The 4D-Genomics model also explains the long running mystery of sexual reproduction. Sexual reproduction has always come with a very high level of inconvenience and cost, relative to simple asexual reproduction, so the biological mystery has always been why bother with it? Just tally up all of the inconvenience and costs associated with setting up a typical Saturday night date! Most textbooks cite that sexual reproduction arose because it allowed for greater genetic diversity within a population because of chromosomal crossovers at meiosis. But Professor Heng points out that asexual reproduction is the dominant form of reproduction found in harsh environments where genetic diversity is of greater value and that asexual organisms actually display much more genetic diversity than sexual organisms. Based upon these observations, the 4D-Genomics model contends that the purpose of sexual reproduction really is to limit genetic diversity and not to enhance it. In this view, sexual reproduction is a filter that preserves the structure of the entire genome and comes into play at meiosis, fertilization, and the early development of embryos. Basically, in the early stages of life, chromosomal abnormalities do not result in viable embryos. They either never form or they spontaneously abort. Unfortunately, the cells of the body do not go through this same sexual filter and cancerous cells with major chromosomal defects can survive with the support of the surrounding healthy cells and eventually progress to a cancerous state. In this view, cancer is just an unfortunate byproduct of being a complex multicellular organism that uses sexual reproduction, which lends credence to the old joke that life is a sexually transmitted terminal disease!
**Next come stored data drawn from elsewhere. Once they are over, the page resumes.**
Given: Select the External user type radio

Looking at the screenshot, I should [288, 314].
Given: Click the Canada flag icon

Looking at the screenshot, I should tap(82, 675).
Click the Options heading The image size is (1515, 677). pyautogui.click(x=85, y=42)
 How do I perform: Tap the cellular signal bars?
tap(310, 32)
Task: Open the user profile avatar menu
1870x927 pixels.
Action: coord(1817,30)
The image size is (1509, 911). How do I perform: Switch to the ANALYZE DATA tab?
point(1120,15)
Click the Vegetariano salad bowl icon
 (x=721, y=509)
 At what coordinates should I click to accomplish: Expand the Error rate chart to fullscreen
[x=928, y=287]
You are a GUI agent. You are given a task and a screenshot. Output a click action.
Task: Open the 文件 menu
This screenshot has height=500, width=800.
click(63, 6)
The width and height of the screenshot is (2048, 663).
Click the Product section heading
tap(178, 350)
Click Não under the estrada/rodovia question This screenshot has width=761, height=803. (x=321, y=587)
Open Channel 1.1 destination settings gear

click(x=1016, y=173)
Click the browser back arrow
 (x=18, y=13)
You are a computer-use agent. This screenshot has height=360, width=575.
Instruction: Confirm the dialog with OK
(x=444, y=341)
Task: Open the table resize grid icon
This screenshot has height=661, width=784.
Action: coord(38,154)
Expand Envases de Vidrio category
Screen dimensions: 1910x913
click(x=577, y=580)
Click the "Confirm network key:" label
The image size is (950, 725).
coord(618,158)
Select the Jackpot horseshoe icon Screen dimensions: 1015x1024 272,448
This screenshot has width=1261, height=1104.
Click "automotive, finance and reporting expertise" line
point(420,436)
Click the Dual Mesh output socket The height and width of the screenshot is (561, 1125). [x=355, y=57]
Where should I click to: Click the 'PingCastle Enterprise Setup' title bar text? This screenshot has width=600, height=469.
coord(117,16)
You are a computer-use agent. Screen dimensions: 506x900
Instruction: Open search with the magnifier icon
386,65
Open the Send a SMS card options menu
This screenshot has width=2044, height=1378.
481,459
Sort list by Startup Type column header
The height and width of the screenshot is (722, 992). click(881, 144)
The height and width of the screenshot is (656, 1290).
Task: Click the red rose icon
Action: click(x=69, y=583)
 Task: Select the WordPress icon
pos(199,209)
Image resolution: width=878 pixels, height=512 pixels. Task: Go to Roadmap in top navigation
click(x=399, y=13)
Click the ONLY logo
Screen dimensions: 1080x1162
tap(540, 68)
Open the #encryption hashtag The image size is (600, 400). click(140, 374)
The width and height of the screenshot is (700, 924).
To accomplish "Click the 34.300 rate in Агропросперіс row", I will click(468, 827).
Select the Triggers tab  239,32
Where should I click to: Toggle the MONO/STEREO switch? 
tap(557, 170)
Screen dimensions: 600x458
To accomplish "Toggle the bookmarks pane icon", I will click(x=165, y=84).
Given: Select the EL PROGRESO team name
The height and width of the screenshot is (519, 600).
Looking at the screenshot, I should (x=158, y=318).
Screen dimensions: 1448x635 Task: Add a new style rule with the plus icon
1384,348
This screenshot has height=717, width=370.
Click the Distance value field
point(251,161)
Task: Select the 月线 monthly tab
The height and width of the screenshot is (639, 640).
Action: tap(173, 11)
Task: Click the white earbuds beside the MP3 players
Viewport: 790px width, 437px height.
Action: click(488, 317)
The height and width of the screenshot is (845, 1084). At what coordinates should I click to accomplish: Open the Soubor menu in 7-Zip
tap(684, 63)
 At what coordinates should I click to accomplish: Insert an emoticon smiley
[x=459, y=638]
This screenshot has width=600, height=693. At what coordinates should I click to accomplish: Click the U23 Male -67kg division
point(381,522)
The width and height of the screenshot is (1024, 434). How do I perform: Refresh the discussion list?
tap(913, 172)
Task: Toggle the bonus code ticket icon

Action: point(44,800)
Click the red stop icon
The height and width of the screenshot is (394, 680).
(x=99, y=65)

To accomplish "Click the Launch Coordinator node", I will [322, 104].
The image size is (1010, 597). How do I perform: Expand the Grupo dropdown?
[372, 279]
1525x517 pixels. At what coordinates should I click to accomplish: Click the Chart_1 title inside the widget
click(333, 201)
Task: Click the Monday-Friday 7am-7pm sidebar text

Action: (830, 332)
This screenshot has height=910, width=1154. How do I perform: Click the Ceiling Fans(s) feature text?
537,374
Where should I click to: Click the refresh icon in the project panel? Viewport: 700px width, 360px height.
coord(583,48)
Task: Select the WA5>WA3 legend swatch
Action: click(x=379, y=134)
The key finding of the 4D-Genomics model, for both biology and commercial software, is that it highlights that the network of interacting parts contains as much information, or perhaps even more information, than do the individual parts themselves. For biology this is applicable to the complex network of genes in a genome, and for commercial software it applies to the complex network of service and consumer objects in SOA based applications and the complex underlying database models that they run upon. I believe there is great potential for both biologists and IT professionals to explore the behaviors of these complex networks together.